"Joe Irvin"
>> Having more children is not necessarily the optimal survival strategy.
>> Faced with the prospect of overpopulation, and a world running out of
>> resources, a society that reduces its population might end up with its
>> fewer offspring richer and better off and producing a higher
>> probability of survival.
>
>Assuming that the world is running out of resources.
It is.
>IMO, its not that the
>world is running out of resources, its the govts and distributions that
>is/are the problem.
The government has nothing to do with it. For the most recent case,
there are too many people trying to use the Colorado River as a water
source. Now they believe that Lake Mead will dry up in a few years if
something doesn't change.
>> It isn't strength of religious belief that produces large families.
>> It is lack of developed. Very religious Catholics have fewer kids in
>> the US than in lesser developed countries. That is because they have
>> other options besides reproducing without limit.
>
>How do you know who are the very religious and who isn't?
I don't. I rely on the researchers who report such things. I think
they ask the people.
But to give some anecdotal evidence:
My dad was raised by very religious Catholic parents. He had 11
siblings. None of the 12 kids had more than 6 kids, and three or four
was more common. Most of the grandchildren are having families with
only a couple of children, if they have families at all. While many
of the kids aren't as religious as our grandparents, a goodly number
of them are.
>I do believe this somewhat though. I don't know what the optimum size of a family should be,
>but it should be, IMO, large enough to replace the dying ... making for a
>stable population. Moslems living in Europe have large familes,
Actually, they don't. They have medium sized families, while the
non-Moslems have extremely small families, or none at all.
http://www.cfr.org/publication/8252/europe.html
< Taspinar, the co-director of The Brookings Institution's project on
< Turkey.
In Russia and Spain, fertility is only 1.1 births per woman, about
half the replacement rate. I think the overall European average is
1.5. So the Moslem average might be 4.5. Given my background, I
don't call that a large family.
http://rfmcdpei.livejournal.com/408410.html
(takes a while to load, for some reason)
reports that the Moslem birthrate is France is rapidly dropping, and
that the average foreigner in France has around 3 children. It is
usually only the first generation that has several children. Later
generations approach the fertility rates of native French families.
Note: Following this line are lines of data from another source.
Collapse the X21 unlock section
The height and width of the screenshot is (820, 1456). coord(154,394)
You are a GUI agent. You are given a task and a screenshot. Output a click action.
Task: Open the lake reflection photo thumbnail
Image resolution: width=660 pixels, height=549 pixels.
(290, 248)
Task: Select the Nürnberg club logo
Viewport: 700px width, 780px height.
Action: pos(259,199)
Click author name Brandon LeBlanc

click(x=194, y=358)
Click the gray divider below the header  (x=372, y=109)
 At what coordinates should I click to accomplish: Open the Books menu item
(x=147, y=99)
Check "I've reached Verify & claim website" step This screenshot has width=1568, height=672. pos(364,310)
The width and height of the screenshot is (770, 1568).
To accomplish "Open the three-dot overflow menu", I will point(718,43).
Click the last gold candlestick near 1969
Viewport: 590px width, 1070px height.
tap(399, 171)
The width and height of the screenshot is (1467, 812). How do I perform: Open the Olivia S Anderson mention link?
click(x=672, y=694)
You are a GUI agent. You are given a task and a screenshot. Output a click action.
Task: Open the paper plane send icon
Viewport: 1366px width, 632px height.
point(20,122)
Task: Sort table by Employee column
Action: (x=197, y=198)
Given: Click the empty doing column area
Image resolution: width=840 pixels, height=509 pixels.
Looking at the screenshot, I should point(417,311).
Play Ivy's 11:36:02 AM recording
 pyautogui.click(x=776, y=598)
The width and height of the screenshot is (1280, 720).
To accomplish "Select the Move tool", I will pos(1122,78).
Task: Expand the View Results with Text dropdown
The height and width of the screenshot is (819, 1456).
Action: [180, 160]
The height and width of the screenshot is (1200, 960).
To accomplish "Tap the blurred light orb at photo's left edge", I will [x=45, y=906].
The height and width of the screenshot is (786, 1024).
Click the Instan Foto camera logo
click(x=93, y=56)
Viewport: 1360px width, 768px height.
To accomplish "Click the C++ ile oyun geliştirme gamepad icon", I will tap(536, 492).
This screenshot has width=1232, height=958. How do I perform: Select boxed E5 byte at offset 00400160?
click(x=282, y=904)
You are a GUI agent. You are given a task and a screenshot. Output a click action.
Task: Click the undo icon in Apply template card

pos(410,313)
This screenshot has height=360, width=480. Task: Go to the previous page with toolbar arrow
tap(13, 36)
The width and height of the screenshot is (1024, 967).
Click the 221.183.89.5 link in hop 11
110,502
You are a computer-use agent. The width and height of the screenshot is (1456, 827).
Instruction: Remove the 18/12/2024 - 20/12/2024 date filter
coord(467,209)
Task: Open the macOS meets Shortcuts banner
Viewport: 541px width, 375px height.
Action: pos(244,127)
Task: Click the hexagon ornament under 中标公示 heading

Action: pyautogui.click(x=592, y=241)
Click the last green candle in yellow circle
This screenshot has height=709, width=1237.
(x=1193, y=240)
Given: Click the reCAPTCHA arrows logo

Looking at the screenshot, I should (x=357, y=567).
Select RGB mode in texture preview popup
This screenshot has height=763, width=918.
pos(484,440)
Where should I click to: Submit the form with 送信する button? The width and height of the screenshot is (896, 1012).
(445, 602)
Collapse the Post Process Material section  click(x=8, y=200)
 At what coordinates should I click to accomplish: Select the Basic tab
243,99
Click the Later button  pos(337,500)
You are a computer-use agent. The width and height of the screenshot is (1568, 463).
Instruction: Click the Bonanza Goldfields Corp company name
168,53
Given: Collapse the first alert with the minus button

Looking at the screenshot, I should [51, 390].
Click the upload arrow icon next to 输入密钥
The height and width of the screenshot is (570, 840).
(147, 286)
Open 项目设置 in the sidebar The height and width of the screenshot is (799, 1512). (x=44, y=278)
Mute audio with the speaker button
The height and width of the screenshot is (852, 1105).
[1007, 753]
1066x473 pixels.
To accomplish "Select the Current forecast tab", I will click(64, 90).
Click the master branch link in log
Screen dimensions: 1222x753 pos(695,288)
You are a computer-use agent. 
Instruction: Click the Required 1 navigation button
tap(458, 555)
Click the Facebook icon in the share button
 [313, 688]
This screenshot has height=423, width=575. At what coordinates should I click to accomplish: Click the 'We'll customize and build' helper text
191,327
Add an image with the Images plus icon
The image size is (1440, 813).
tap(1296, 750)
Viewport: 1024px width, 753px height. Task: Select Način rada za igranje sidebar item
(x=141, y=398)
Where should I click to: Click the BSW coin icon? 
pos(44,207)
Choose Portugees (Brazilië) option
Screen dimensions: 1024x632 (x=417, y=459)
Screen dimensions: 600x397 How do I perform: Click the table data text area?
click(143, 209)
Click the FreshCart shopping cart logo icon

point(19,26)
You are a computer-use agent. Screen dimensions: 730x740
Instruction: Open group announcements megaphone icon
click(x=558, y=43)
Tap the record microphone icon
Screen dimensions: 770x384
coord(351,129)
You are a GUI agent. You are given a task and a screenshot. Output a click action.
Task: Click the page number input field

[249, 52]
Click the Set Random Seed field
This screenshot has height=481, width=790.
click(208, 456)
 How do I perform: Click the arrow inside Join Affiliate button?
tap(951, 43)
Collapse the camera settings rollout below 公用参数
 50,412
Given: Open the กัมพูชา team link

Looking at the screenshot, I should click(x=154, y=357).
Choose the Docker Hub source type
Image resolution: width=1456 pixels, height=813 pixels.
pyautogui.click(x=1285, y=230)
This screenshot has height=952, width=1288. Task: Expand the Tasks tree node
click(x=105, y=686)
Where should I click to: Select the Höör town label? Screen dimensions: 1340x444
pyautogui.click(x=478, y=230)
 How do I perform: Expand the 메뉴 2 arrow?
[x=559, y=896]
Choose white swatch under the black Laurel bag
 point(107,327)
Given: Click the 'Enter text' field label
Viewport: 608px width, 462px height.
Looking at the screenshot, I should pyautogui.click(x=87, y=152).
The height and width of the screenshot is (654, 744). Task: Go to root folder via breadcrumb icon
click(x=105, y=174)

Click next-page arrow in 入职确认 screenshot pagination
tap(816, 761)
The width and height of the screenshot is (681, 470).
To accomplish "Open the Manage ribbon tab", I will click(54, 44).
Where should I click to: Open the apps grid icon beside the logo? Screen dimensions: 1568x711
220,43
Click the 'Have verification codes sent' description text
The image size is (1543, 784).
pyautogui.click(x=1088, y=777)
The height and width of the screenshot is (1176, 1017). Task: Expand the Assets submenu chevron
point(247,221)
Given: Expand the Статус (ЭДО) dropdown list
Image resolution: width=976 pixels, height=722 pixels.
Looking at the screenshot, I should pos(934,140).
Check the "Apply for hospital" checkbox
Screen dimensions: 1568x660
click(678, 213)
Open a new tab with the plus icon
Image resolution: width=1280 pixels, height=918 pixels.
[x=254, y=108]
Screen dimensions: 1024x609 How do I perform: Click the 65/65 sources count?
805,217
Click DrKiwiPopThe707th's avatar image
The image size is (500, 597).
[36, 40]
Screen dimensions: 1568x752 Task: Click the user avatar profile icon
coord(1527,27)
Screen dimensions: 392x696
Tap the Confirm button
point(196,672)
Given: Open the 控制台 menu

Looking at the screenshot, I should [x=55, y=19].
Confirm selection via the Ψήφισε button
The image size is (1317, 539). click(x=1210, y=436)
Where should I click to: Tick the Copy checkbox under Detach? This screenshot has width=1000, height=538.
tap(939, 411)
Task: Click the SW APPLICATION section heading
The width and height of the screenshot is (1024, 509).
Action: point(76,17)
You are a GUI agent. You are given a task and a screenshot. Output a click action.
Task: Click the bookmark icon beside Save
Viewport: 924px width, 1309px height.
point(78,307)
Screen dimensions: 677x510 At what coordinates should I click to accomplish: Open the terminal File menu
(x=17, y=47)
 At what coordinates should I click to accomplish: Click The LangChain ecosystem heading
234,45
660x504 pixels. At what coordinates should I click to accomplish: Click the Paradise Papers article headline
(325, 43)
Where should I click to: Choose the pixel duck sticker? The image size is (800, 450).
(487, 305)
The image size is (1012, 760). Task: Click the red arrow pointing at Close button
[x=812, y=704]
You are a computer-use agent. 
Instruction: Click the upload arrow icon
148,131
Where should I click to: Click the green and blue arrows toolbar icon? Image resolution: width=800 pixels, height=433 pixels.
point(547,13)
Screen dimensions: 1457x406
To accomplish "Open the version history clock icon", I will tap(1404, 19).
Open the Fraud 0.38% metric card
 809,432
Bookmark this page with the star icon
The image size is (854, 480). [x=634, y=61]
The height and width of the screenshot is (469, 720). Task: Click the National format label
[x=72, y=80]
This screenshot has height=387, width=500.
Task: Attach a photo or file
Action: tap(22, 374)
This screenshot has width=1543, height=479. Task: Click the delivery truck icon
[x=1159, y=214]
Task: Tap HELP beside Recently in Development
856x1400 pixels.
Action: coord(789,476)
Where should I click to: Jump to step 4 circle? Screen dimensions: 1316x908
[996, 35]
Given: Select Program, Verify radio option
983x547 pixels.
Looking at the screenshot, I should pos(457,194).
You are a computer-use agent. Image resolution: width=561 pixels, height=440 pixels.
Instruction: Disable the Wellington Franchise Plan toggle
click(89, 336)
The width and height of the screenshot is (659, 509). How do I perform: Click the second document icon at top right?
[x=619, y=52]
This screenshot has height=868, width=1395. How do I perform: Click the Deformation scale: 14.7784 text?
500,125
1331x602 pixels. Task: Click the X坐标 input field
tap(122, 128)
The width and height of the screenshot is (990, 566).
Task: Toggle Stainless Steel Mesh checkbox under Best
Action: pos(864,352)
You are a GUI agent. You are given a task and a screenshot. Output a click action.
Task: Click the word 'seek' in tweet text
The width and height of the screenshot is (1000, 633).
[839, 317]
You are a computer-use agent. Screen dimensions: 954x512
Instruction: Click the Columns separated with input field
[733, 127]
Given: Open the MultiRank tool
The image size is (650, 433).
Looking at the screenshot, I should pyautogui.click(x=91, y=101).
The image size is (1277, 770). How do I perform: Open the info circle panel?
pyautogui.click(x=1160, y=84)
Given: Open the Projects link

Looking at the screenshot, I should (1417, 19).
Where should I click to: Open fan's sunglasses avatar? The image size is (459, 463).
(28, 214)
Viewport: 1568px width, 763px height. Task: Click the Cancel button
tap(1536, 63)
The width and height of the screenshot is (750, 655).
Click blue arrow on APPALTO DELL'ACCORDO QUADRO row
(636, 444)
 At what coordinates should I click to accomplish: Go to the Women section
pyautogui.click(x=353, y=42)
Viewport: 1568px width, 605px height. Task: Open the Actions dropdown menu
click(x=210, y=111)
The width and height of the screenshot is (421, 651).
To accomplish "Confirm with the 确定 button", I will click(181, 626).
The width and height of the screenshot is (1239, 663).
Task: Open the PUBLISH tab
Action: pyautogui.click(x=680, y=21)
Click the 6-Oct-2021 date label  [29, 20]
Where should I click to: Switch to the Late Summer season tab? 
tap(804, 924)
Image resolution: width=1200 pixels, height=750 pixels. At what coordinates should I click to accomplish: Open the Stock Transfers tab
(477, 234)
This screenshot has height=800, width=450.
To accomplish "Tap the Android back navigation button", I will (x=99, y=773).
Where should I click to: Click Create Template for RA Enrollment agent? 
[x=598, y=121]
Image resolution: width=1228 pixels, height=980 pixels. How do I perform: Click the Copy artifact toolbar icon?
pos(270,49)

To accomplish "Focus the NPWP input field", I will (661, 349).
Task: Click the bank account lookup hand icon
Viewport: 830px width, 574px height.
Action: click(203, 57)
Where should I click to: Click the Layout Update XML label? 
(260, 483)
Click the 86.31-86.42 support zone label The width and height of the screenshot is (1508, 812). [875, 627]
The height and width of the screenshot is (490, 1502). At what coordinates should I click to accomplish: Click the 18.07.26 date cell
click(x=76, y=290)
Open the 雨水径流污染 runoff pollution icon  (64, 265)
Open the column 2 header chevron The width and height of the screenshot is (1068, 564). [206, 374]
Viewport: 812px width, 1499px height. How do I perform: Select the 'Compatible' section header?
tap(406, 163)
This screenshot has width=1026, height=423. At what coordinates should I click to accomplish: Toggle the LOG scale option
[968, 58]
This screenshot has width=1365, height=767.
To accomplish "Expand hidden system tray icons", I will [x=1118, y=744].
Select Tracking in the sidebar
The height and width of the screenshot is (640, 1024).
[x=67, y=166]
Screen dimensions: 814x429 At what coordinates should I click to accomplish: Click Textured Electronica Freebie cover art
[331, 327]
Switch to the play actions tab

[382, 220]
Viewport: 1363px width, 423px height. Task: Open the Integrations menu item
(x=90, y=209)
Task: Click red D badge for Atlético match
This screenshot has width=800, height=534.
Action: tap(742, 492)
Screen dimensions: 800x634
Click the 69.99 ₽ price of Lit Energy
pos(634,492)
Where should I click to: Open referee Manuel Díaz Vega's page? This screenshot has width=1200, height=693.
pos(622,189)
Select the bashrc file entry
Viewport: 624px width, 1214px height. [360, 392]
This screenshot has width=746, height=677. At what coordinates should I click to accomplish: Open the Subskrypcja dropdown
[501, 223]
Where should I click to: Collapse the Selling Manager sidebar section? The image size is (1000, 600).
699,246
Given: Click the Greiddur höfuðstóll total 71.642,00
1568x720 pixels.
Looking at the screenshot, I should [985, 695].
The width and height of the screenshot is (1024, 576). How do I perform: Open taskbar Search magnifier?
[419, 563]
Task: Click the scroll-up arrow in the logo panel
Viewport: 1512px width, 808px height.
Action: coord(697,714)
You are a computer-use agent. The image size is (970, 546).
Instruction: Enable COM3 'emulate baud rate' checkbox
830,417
>>>I don't know, I think it happens more often than people realize. The
>>>emergency situation more so because its displayed more prominently.
>>>Religious and charitable organizations donate lots of $'s and people also
>>>donate a lot of their time.
>>
>> But never anywhere close to what is called a "tithe".
>
>How do we know that it would have to be close to the tithe?
We know what the total personal income is in this country, It is
running close to 10 trillion dollars. A tithe would therefore be
about a trillion dollars.
http://www.america.gov/st/washfile-english/2007/June/200706261522251CJsamohT0.8012354.html
<... we cannnot know ... people have to pay taxes that they may have given as charity.
They get a tax deduction for their charitable donations. Sometimes
the donations are exaggerated (the big thing these days is to donate
your used car, deducting the blue book value, when in fact the car
might only be worth a fraction of that amount.
But as noted above, they are donating only 2.2% of their AFTER tax
income.
>Govt, IMO, should be the very last resort for helping people
If charity provided enough, that would be fine. It doesn't come
close. Therefore government gets to do the last resort bit. Even
with government largess, we still have millions of homeless people in
this country.
>... subsidizing
>school loans, mortgages, business loans etc surely take away from peoples
>ability to tithe, IMO.
The don't tithe 10% of their *after*-tax income.
>> Since science cannot detect and test for the supernatural (or it
>> wouldn't really be supernatural), there is only one viable
>> possibility, and it is more a matter of figuring out *how*, than
>> figuring out *whether*, morality is biologically determined.
>
>Why is a scientific test the only evidence you will accept.
Because it is the only kind of test that is objective.
>Is there a scientific test to tell if one loves their mate?
One would have to give an objective definition of "loves their mate"
in order to tell. If it cannot be defined objectively, then it cannot
be tested scientifically.
>There isn't one that I know of but we accept the fact that people love each other.
Do we?
>How about Christian scientists such as Kepler, Newton, and Copernicus were
>men of faith and they didn't seem to need a scientific test for a
>transcendent God.
So? I don't need a test for a transcendent God either (you probably
have the idea that I am an atheist). But I simply call it my belief,
and stop there. I neither require nor expect anyone else to believe
as I believe.
>>>Ones conscience informs one of what to do.
>>
>> So do our biological instincts. We are capable of ignoring many of
>> our instincts, and we are capable of ignoring our morality.
>
>Sure we are, usually our instincts in extreme situations and morality at our
>whim. Ignoring our morality is a battle we face almost everyday.
So is ignoring our instincts. Of course it isn't a battle. One
cannot call it a "battle" if it is simply ignoring them. Most people
give morality very little thought most of the time.